### Source material ###

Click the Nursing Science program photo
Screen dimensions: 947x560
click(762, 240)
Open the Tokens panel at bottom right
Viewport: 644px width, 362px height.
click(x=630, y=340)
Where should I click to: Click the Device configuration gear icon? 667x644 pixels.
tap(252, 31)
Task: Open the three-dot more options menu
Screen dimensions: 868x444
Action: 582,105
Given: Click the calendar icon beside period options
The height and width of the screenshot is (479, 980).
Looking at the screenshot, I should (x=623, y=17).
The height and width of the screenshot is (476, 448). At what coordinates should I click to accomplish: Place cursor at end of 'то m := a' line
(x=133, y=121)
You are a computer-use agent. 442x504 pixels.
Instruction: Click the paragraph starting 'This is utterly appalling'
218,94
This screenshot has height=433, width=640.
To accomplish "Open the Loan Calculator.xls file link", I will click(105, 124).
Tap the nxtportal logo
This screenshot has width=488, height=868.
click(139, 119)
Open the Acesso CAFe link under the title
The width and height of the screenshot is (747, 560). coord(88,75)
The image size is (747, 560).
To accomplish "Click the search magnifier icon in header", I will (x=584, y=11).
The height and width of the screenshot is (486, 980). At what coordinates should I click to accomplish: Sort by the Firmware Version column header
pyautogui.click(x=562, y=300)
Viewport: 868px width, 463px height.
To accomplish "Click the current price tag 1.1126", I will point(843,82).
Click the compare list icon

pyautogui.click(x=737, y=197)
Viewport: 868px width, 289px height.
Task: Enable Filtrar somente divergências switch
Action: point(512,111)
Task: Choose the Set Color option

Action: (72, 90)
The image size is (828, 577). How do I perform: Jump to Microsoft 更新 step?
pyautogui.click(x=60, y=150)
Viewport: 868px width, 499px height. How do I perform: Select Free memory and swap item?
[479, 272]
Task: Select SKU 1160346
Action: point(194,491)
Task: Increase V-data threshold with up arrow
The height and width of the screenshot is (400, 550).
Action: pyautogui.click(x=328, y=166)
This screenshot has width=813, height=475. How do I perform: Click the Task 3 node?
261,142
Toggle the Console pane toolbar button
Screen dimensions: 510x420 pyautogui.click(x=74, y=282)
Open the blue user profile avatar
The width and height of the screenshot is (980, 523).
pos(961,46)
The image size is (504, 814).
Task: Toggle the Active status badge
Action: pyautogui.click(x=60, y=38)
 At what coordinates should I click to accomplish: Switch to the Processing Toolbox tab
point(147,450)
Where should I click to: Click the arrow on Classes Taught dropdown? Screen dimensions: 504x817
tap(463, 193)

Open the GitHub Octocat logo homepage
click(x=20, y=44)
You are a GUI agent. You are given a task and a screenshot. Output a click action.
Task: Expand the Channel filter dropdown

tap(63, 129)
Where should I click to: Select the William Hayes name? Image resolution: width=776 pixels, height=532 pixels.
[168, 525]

###

Work request: Once the line with "Where should I click to: Select" has been found in the records above, retype it and every line after it exactly, and include nothing else.

Exercise response:
Where should I click to: Select the William Hayes name? Image resolution: width=776 pixels, height=532 pixels.
[168, 525]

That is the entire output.